Los pueblos tenemos la responsabilidad de estudiar las raíces de nuestros males y de examinar las alternativas históricas. Los pueblos debemos problematizar los principios del sistema moderno/capitalista instalados en nuestros cuerpos, en forma de esquemas de percepción, pensamiento y acción, que funcionan, en cada momento, como matriz estructurante (habitus, según Pierre Bourdieu) de nuestras percepciones, apreciaciones y acciones. En este ejercicio, toca preguntarnos: cuánto de lo que somos forma parte de la identidad del proyecto moderno/colonial. No podemos obviar que, según la tematización de Herbert Marcuse, el progreso técnico de la modernidad —extendido hasta ser un sistema de coordinación y de dominio— crea formas de vida (y de poder) que legitiman una civilización irracional (léase: violenta, dominadora y explotadora) y parecen tener la capacidad de contener los procesos de transformación, al imposibilitar el anhelo de un orden diferente. ¡Pero la historia tiene caminos de liberación!
La autoconciencia implica, además, entender la autocontradicción (¡no negarla!); comprender que la mayoría de quienes vivimos en los Sures globales contamos con una experiencia moderna/colonial, que se ha hecho identidad en nosotros/as; pero que también tenemos una raíz comunitaria, heredada de nuestros ancestros. Es este nivel de conciencia el que puede permitirnos tomar distancia de la posición del proyecto moderno/colonial y avanzar en la construcción de conocimientos, teorías y categorías, con los cuales se pueda transitar a un modo de relación distinto, en el que la vida de todos y todas sea posible.

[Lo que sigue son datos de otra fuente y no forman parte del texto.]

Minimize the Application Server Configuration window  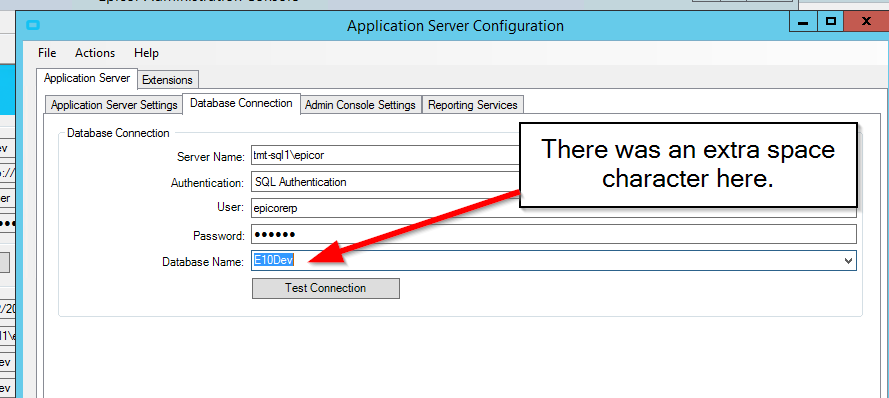point(803,23)
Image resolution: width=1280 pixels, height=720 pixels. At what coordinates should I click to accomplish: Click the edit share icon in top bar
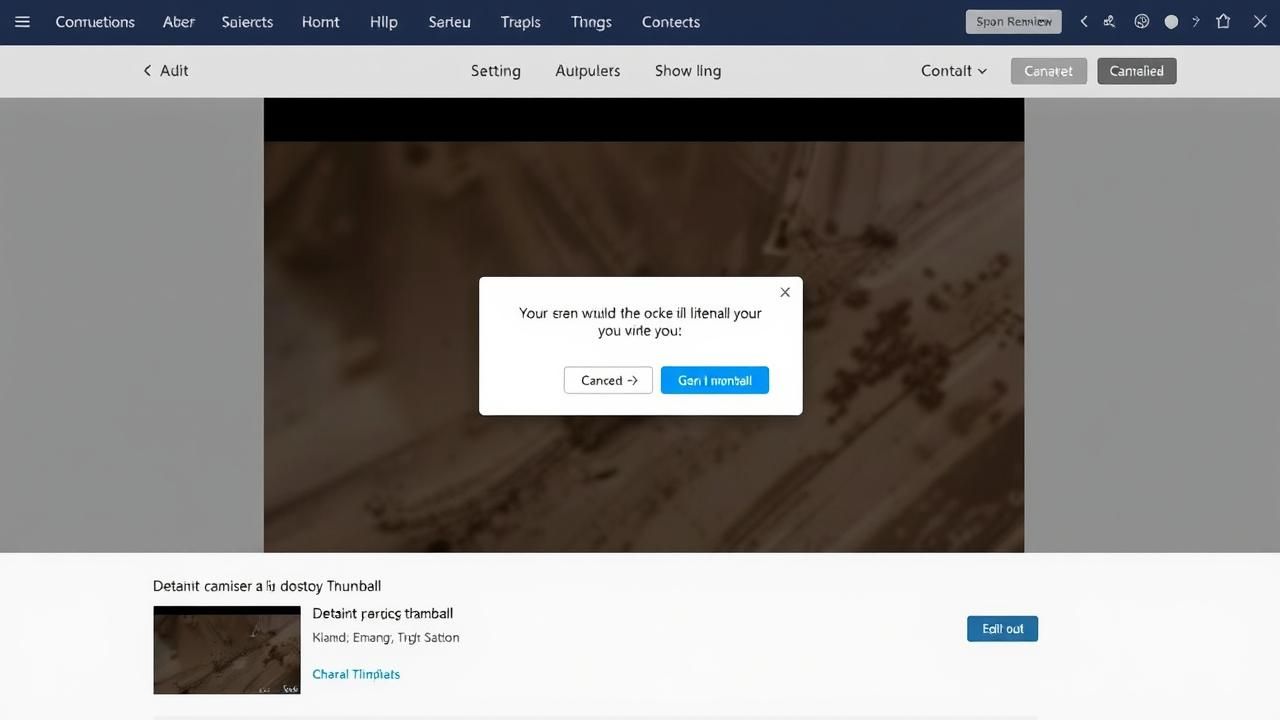(1110, 22)
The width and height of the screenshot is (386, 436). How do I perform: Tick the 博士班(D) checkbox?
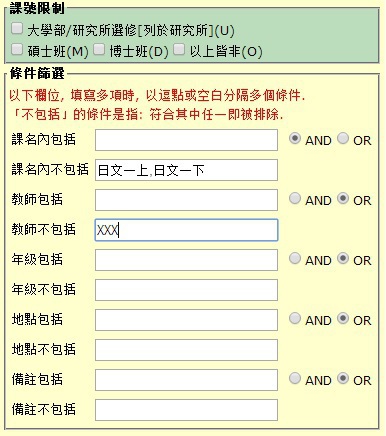[99, 49]
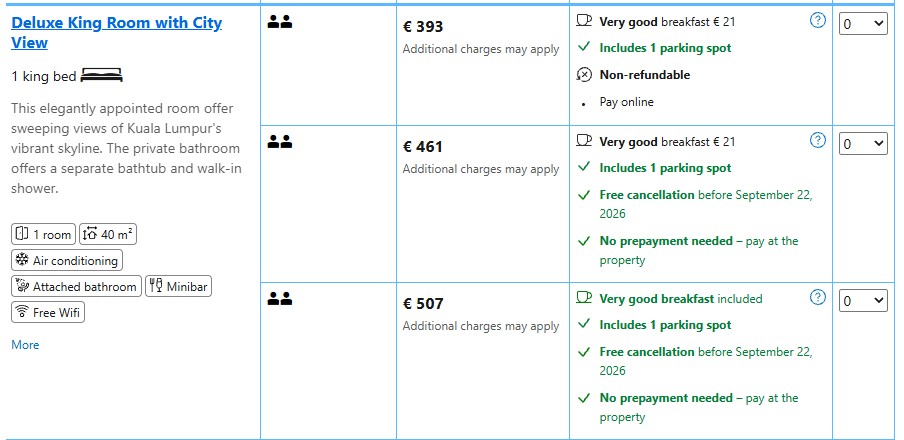
Task: Click help icon for the €507 offer
Action: coord(818,297)
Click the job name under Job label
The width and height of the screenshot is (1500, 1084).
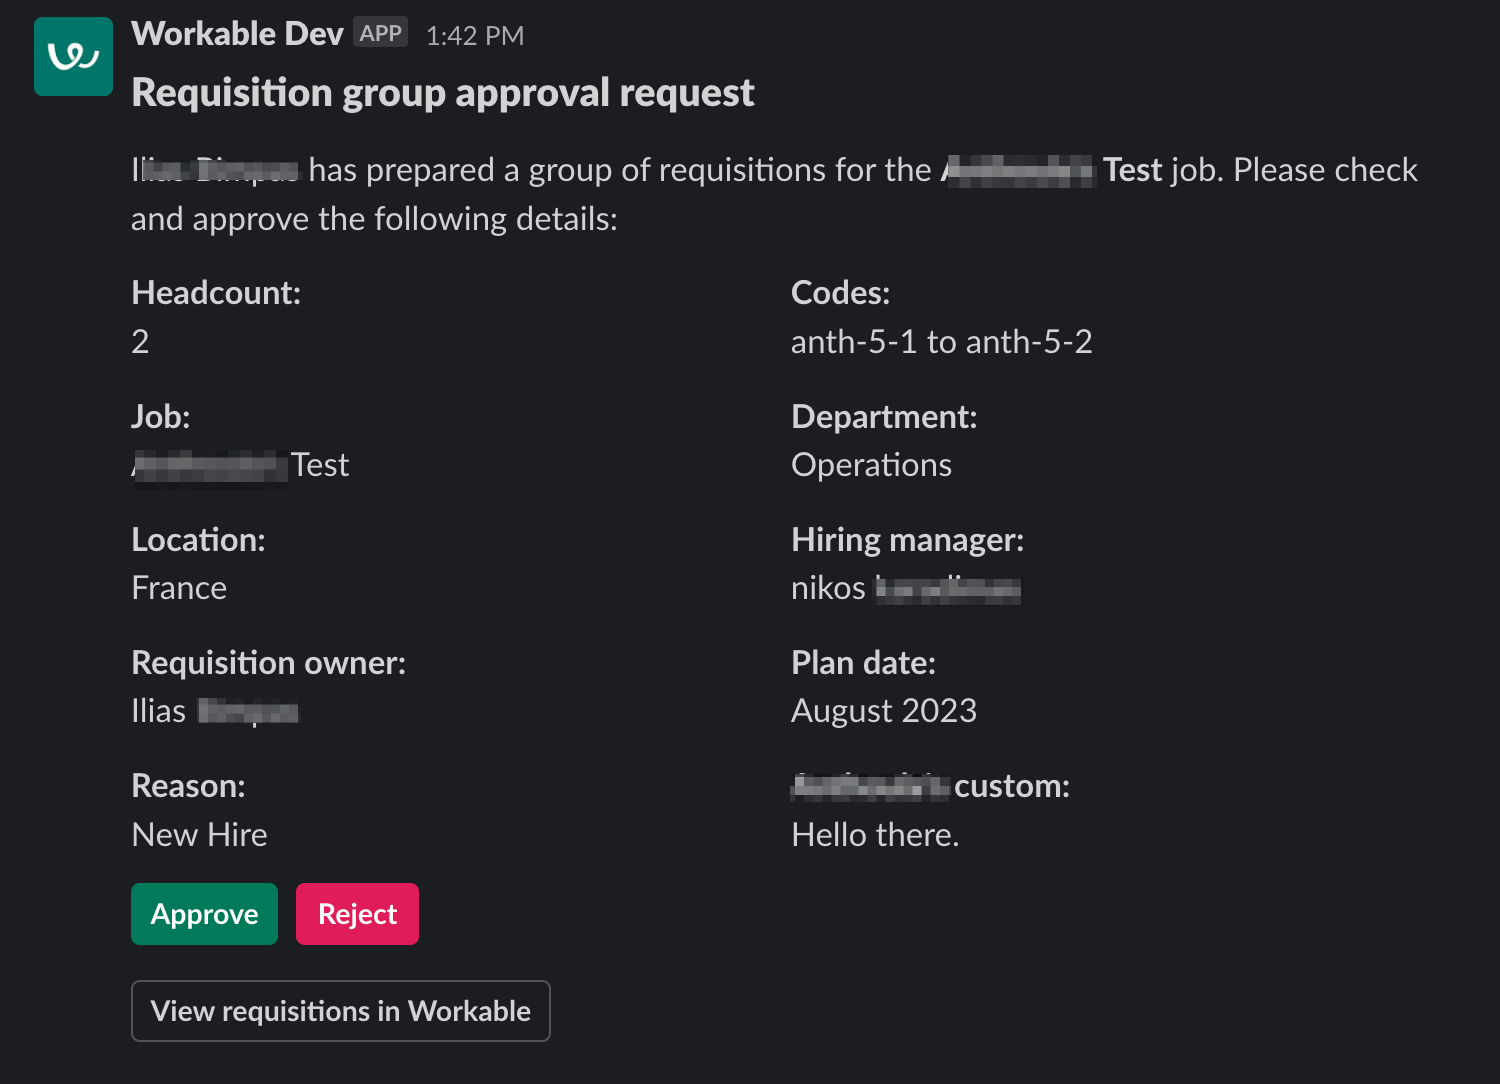[240, 465]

Hacernos cargo de nuestra historia es recuperar esa raíz comunitaria, de los pueblos originarios, que está presente y nos ha acompañado en toda nuestra historia; y compartirla en cada vereda, en cada territorio, en cada hogar, en cada canto. Como pregonan los versos del poeta Manuel Machado, «hasta que el pueblo las canta, las coplas, coplas no son».